2019年3月13日水曜日

『支配者とその影(ドキュメント日本人4)』谷川健一、鶴見俊介、村上一郎 編集

社会の上層部に生きた人々の陰影を描く。

「ドキュメント日本人」は、明治から昭和に至るまでの様々な人々を(脈絡なく)取り上げ、日本にとっての近代化・現代の意味を浮かび上がらせるシリーズ。本書はその第4巻。
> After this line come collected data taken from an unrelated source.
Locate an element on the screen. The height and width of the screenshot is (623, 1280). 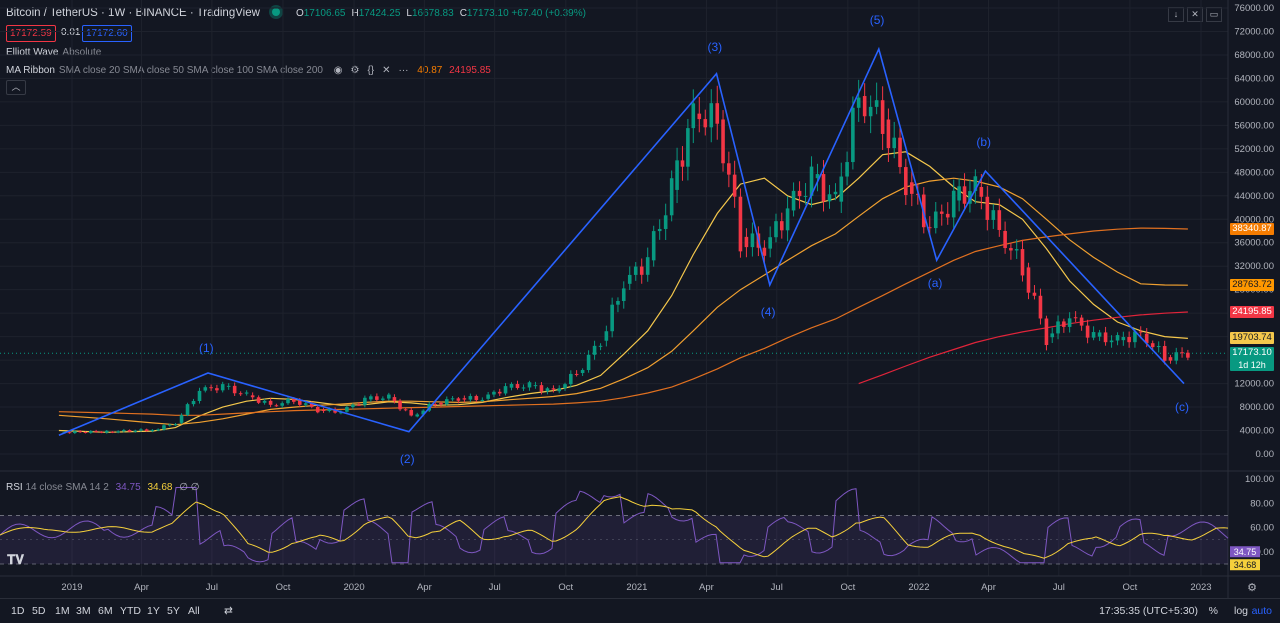
price-tick-label: 48000.00 is located at coordinates (1254, 172).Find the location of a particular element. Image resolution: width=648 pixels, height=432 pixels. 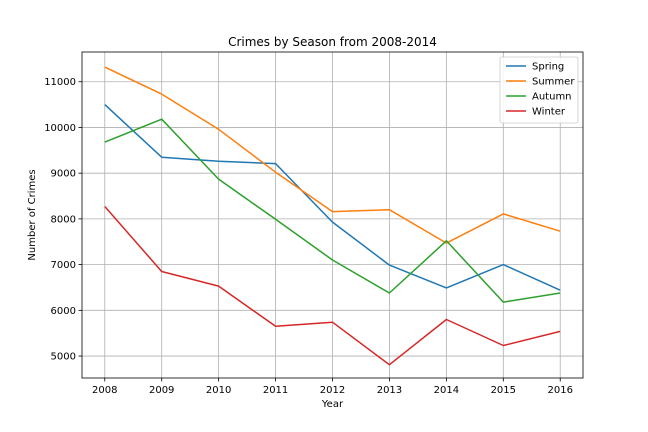

y-tick-label: 8000 is located at coordinates (64, 220).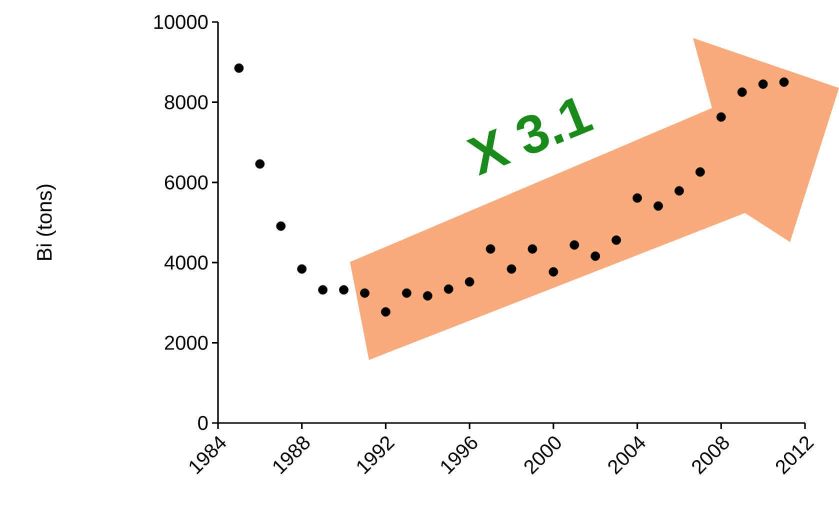 Image resolution: width=839 pixels, height=507 pixels. What do you see at coordinates (46, 222) in the screenshot?
I see `y-axis-title: Bi (tons)` at bounding box center [46, 222].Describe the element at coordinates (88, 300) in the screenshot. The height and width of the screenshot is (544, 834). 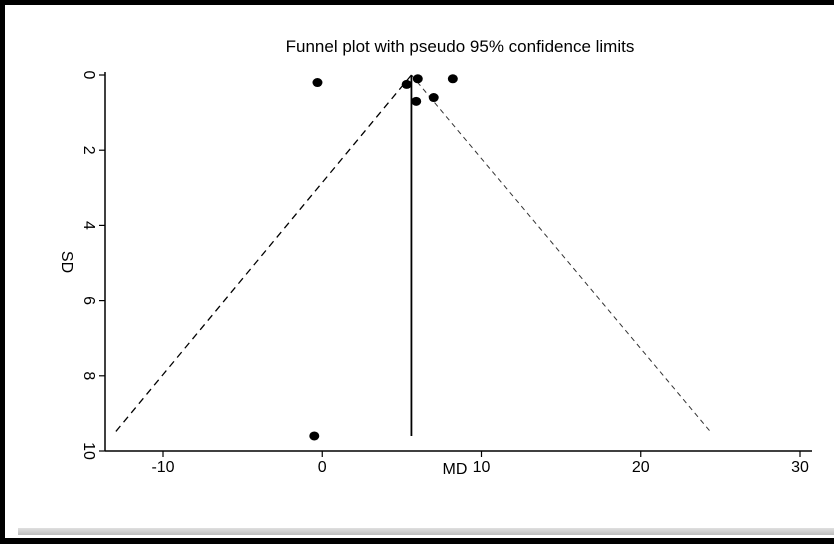
I see `y-tick-label: 6` at that location.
取り上げられている人は、姉崎嘲風、本田庸一、広瀬武夫、石原莞爾、山県有朋、明治天皇、渋沢栄一、甘粕正彦、大谷光瑞、佐藤紅緑の10人。

取り上げられ方は様々で、評伝(本田庸一)もあるし対談(石原莞爾)、自伝(渋沢栄一)もある。変わり種としては、慰霊祭の祭文(広瀬武夫)も掲載されている。本書は書き下ろしもあるが、それよりも様々な機会に発表されたもののアンソロジーという性格が強く、その脈絡のなさが一種の魅力となっている。

特に面白かったのは、山県有朋について伊藤痴遊が書いた「山県有朋と山城屋事件」。「山城屋事件」とは、山県との繋がりを利用して陸軍の御用商人となった山城屋が、投資のためと称して大量の金を陸軍から引き出し、しかも投資に失敗した上遊興に使いこんだという事件。この事件は証拠書類の湮滅と山城屋の自殺によってうやむやになったが、追って明治六年政変の伏線にもなる重要な事件である。
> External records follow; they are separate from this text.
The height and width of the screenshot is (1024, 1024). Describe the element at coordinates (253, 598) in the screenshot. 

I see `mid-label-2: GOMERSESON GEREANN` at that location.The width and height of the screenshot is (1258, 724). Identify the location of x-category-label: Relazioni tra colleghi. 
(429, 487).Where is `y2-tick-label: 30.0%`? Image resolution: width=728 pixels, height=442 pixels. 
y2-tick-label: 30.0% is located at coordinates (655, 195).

佐藤愛子(佐藤紅緑の娘)による「わが父・佐藤紅緑」も、ごく簡単なスケッチに過ぎないが忘れがたい一篇。佐藤紅緑は少年小説作家で、反権力でありながら国家主義者でもあり、矛盾に満ちた人物。社会主義者に金をめぐむかと思えば忠君愛国を鼓吹し、本人は軍人が大嫌いであったが軍国主義にも迎合せざるを得なかった。
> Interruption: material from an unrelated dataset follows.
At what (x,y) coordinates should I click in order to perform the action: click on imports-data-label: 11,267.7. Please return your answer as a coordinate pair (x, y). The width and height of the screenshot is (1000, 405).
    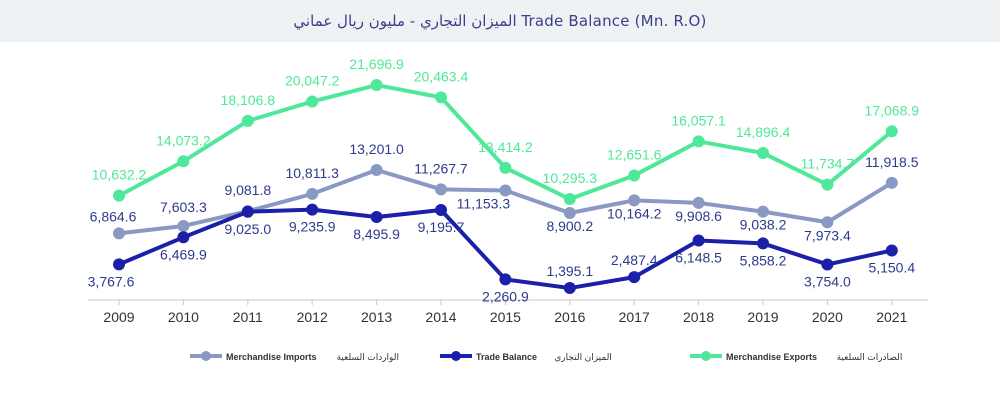
    Looking at the image, I should click on (441, 168).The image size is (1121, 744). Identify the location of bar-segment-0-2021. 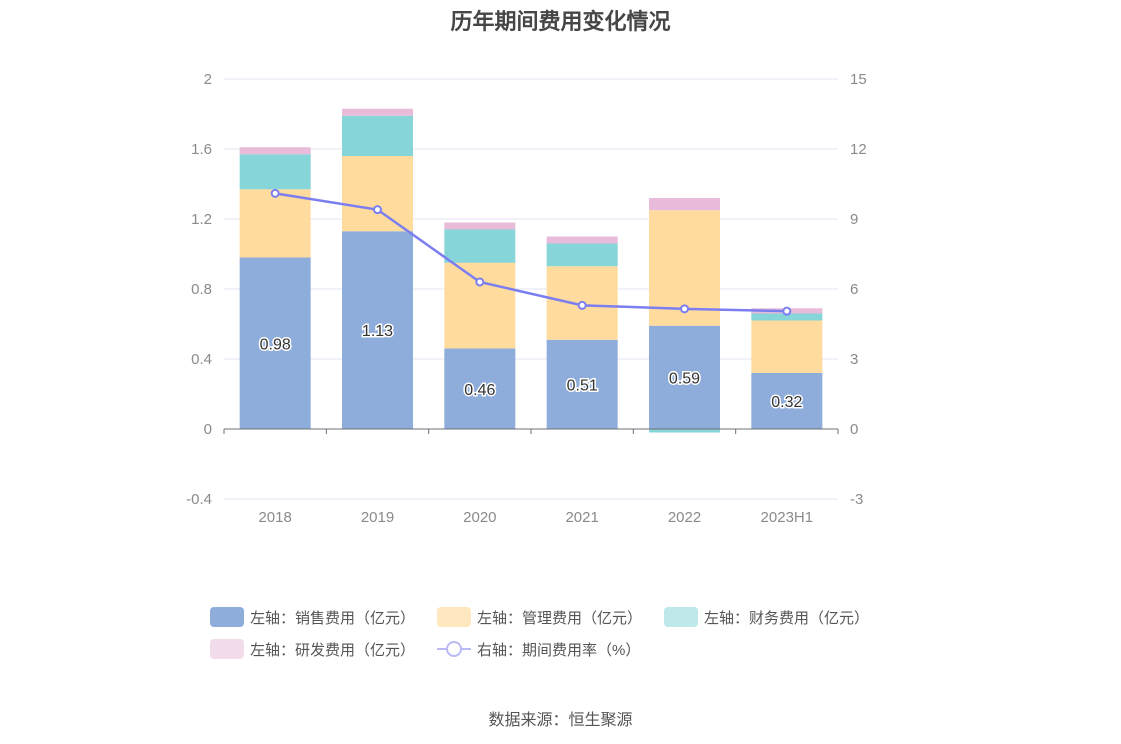
(582, 384).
晩年はただ烈々たる忠君愛国の精神のカタマリとなり、天皇を思い国の前途を憂う日記を書くことだけが唯一の生きがいとなる。ある日、長男八郎(後のサトウハチロー)から差し出された恩賜の煙草に「蓋し佐藤家万代の栄誉にして余が一身及び父母の一大光栄なり」と感動。日記はその日が最後となり、2ヶ月後に死んだ。矛盾を抱えながら生きた男の最期は忘れがたい。